Scientology’s teachings, especially the secret ones from founder L. Ron Hubbard, don’t just disagree with traditional religions—they openly attack and mock them.
Take Christianity: Hubbard outright denied Jesus even existed. In a 1968 lecture, he claimed Christianity was just a big mental trick, saying, “Somebody on this planet, about 600 B.C., found some pieces of ‘R6’… And it became what is known as Christianity. The man on the cross – there was no Christ!” Hubbard insisted the entire Christian story was a fake memory implanted by an evil alien ruler 75 million years ago. Basically, he called Christianity brainwashing, positioning Scientology as the only true path.

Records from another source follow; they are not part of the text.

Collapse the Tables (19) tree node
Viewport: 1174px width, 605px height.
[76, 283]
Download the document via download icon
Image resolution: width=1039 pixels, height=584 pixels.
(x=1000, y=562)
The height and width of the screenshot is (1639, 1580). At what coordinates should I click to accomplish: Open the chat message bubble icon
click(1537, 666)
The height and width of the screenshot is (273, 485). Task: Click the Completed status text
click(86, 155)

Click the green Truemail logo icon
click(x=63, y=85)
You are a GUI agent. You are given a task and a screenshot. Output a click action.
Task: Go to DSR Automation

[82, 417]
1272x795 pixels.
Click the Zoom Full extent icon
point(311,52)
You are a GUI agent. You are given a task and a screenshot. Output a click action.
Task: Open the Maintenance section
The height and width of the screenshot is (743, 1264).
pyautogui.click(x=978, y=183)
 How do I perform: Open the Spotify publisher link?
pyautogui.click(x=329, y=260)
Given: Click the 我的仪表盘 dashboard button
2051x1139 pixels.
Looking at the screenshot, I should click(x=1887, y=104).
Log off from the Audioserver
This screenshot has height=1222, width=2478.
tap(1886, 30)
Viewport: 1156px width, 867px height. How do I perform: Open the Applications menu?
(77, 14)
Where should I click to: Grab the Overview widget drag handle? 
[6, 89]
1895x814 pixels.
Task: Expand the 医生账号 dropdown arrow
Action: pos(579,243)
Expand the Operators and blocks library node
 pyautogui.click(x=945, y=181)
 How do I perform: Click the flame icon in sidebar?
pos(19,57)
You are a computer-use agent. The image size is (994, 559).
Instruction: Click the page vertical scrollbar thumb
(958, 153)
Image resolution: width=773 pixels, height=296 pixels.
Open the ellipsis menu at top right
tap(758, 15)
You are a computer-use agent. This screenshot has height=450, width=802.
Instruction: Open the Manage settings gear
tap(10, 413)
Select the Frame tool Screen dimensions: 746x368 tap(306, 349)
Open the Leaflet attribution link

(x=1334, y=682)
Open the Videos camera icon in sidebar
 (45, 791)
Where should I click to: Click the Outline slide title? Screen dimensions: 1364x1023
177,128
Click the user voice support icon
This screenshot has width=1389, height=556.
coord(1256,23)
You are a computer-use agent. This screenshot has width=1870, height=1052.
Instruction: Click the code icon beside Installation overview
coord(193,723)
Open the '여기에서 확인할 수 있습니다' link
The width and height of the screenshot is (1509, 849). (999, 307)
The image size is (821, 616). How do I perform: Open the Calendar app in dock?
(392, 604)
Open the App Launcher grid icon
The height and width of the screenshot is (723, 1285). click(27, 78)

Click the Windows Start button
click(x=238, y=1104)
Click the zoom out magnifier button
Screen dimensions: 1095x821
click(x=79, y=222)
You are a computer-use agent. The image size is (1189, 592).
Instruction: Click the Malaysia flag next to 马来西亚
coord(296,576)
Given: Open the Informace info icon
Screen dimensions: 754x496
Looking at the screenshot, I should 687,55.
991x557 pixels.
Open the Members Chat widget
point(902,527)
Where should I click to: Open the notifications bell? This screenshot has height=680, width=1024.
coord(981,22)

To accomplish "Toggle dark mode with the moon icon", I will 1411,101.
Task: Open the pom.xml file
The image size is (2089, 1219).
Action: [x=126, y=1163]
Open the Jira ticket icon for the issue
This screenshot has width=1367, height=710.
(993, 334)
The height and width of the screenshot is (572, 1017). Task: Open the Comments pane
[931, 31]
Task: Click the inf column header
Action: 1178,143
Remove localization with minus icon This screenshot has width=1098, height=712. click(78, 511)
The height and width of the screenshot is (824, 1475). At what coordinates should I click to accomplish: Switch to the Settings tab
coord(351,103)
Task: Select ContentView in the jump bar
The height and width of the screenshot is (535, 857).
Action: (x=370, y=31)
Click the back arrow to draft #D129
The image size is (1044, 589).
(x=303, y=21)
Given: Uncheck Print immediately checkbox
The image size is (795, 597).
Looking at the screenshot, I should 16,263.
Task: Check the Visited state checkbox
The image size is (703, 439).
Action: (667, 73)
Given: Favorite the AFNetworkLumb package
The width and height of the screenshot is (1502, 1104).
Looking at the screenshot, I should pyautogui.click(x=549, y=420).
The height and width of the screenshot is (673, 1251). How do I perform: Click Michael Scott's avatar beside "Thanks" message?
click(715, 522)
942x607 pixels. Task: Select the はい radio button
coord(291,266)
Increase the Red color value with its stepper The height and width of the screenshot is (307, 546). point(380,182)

Privately, Hubbard was even harsher about Jesus. In secret teachings, he labeled the “Historical Jesus” as “a lover of young boys and men,” painting Christ as homosexual and pedophilic. He dismissed the revered image of Jesus as a false memory implant. Instead, Hubbard portrayed himself—not Jesus—as the real savior of humanity, calling himself an Antichrist figure here to liberate humanity from these implanted delusions. This twisted inversion shows just how radically Scientology opposes Christian beliefs, even though publicly it claims to respect them.
Islam didn’t fare much better. Hubbard rarely mentioned Islam, but when he did, he mocked it openly. In 1952, he joked that Prophet Muhammad created Islam simply because “trade wasn’t good in his home town.” He even suggested the Ka’ba (Islam’s holiest site) was just a fake relic made up to attract tourists. Such disrespectful views reveal Hubbard’s dismissive attitude toward Islam, treating it as another scam religion based on implants.
Judaism is also implicitly grouped by Hubbard with all religions he considered false implants. Hubbard often talked about “international bankers” secretly controlling the world—a common anti-Semitic motif. Critics point out this language echoes anti-Jewish conspiracies. Although Hubbard didn’t frequently target Judaism explicitly, his teachings still lump it in with other “brainwashed” religions.
Hubbard also bizarrely claimed to uncover the truth about heaven and hell. In his 1963 bulletin “Routine 3 – Heaven,” he announced he’d visited Heaven and found it wasn’t divine, but rather a cruel hoax, “complete with gates, angels and plaster saints—and electronic implantation equipment.” He described Heaven as a fake paradise built by evil aliens to trap souls. According to Hubbard, Earth religions have it completely backward: heaven is actually a deceptive spiritual prison, and hell is just reincarnation without Scientology’s salvation.
Perhaps most disturbingly, Hubbard even claimed he himself was fulfilling the biblical role of the Antichrist. In leaked documents from the secret OT VIII course, he wrote he was here to expose Christianity as a false implant religion and saw himself as a Lucifer-like figure, the real liberator against Christianity’s “false god.” This makes Scientology not only anti-Christian, but eerily apocalyptic in how it positions itself against traditional faith.
Even Hubbard’s teachings on demons show contradictions. He mocked traditional belief in demons but later instructed followers to perform exorcisms (without using that word) to remove “body thetans”—essentially sci-fi demons—from themselves. Hubbard essentially took religious demonology and gave it a modern twist, leaving followers unknowingly performing rituals akin to casting out demons.
In short, Scientology under Hubbard doesn’t just reject traditional faiths—it ridicules and demonizes them. Its hidden teachings insult prophets, portray respected religious figures as perverse frauds, and recast Hubbard himself as humanity’s real savior, turning all other religions into cosmic hoaxes. While publicly the Church claims respect for other beliefs, Hubbard’s own words show a radically different story behind closed doors.
Adds new meaning to “All Are Welcome.”